However, of more interest are questions like “Will Trump trigger a trade war with China?” Yes, in the FT’s opinion. The paper believes Trump will deliver on his protectionist campaign rhetoric and take punitive actions against China in 2018, resulting in China either imposing retaliatory measures or taking America to the World Trade Organization (WTO). (While on the Trump train of thought, another ditty from the FT is “Will the president will be impeached in 2018?” — or, at least, whether or not proceedings will be brought against him by the end of the year.)

Back to China, the driver for metal markets will be Chinese demand and Chinese GDP growth. At least officially, growth will continue to headline at 6.5% throughout 2018, the FT believes, although it clearly does not believe the official figures and makes the point real growth will be somewhat lower. Emerging market growth overall is expected to rise above 5% through 2018 despite the U.S. Federal Reserve increasing rates, which could spark taper tantrum spoilers (as in 2013). Even so, emerging market growth is expected to remain robust, aided by ongoing strong growth in the U.S. and Europe.

Political Turmoil Shakes Things Up Worldwide

Politically, 2018 could be an interesting year.

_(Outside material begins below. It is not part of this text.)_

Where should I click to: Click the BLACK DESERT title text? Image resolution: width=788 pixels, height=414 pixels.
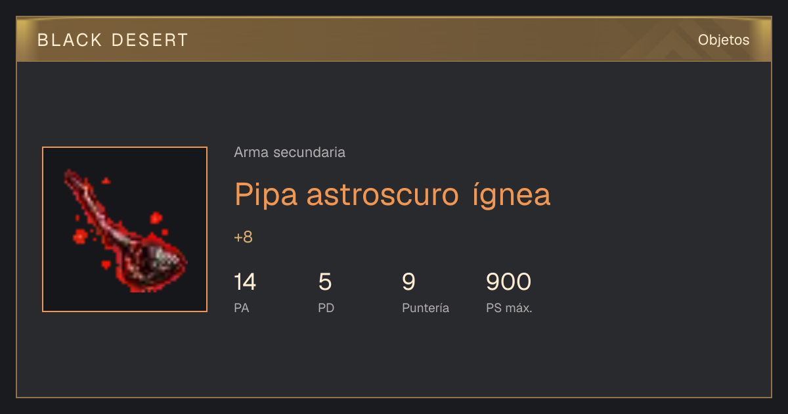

French President Emmanuel Macron is not expected to pull off an agreement with German Chancellor Angela Merkel for a Eurozone budget plan to absorb economic shocks, overseen by an E.U. finance minister. Merkel has been politically weakened by her poor election showing last year and will be more sensitive to internal opinion than during her previous periods in office. The German public is not enthusiastic for any plans that could see them footing the bill for what they see as the consequences of spendthrift E.U. states’ behaviour.

On the other side of the pond, in the U.S. the Democrats are expected by the FT to take back the majority in the midterm elections in the House of Representatives … by a whisker. The math may not be with them, the FT notes, but history is; presidents usually lose some support midterm and this one is more contentious than most.

The 10-year U.S. treasury yield, however, is not expected to reach 3% this year. Although supported by the removal of quantitative easing and the inflationary effect of the U.S. tax cuts, the FT believes the long-term downward pressures on inflation and bond yields will cap treasury yields despite three Fed rate rises expected in 2018.

Further afield, no real changes are expected in Zimbabwe following the removal of the dictator Robert Mugabe and his replacement by the Army with his No. 2, Emmerson Mnangagwa last year. It will be business as usual in 2018; the promised free and fair elections will be anything but. On the plus side for metals markets, there is less prospect of political disruption to the platinum and palladium prices, as Zimbabwe is a major producer (along with South Africa and Russia).

Oil, Gold Up; Bitcoin Down

More widely, will oil finish 2018 above $70 a barrel? Yes, the FT believes, providing Russia continues to play ball and support Saudi Arabia’s output cuts, at least on paper. Gold, too, is expected to benefit in 2018. After years of being flat on its back, gold could benefit from a predicted bitcoin bubble collapse, which is expected to see a flood of safe-haven money flow into gold sometime later this year.

On that point, we can briefly review The Telegraph’s predictions, because on that one point alone the papers agree. The Telegraph also foresees a bitcoin collapse and observes the smart money may already be moving out of the cryptocurrency. Whether we will see gold at $2,000/ounce again as in 2011 is unlikely, but some upside would certainly result.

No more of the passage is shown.